I terão seguimento denegado na hipótese de o acórdão recorrido coincidir com a orientação do Superior Tribunal de Justiça; ou

II serão novamente examinados pelo tribunal de origem na hipótese de o acórdão recorrido divergir da orientação do Superior Tribunal de Justiça.

§ 8º Na hipótese prevista no inciso II do § 7º deste artigo, mantida a decisão divergente pelo tribunal de origem, far-se-á o exame de admissibilidade do recurso especial.

§ 9º O Superior Tribunal de Justiça e os tribunais de segunda instância regulamentarão, no âmbito de suas competências, os procedimentos relativos ao processamento e julgamento do recurso especial nos casos previstos neste artigo."

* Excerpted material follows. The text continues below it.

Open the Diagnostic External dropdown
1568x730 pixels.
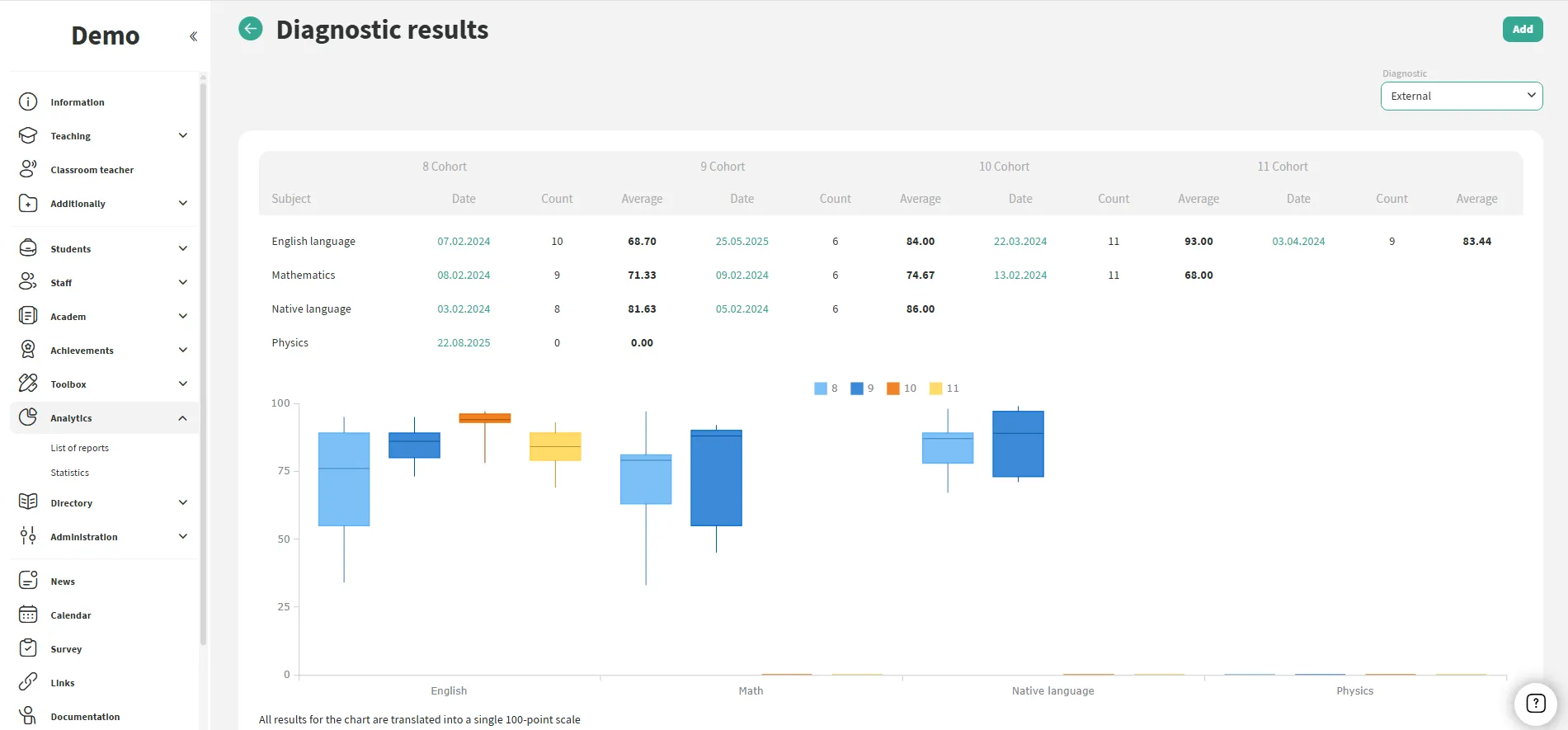pyautogui.click(x=1461, y=96)
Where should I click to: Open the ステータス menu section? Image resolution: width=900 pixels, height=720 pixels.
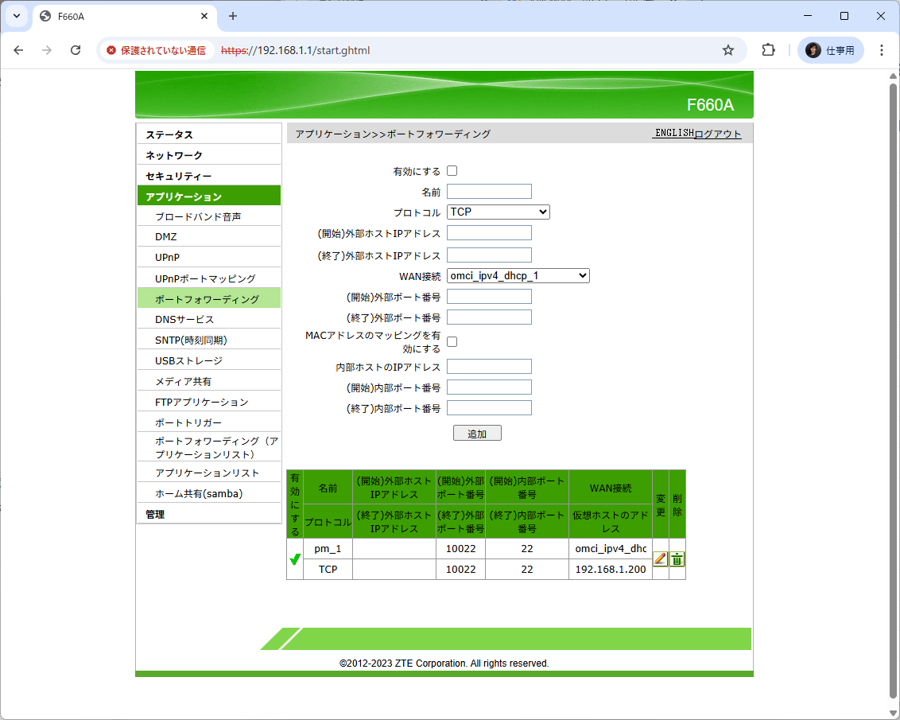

O desígnio do legislador, ao introduzir mais essa alteração pontual no sistema processual civil vigente no Brasil, está consubstanciado em tornar eficaz e efetivo o direito fundamental consagrado no item LXXVIII do art. 5º da Constituição Federal que assegura a todos os cidadãos, no âmbito judicial e administrativo, a razoável duração do processo e os meios que garantam a celeridade de sua tramitação, postulado que foi incluído na Carta Magna pela Emenda Constitucional n. 45, de dezembro de 2004.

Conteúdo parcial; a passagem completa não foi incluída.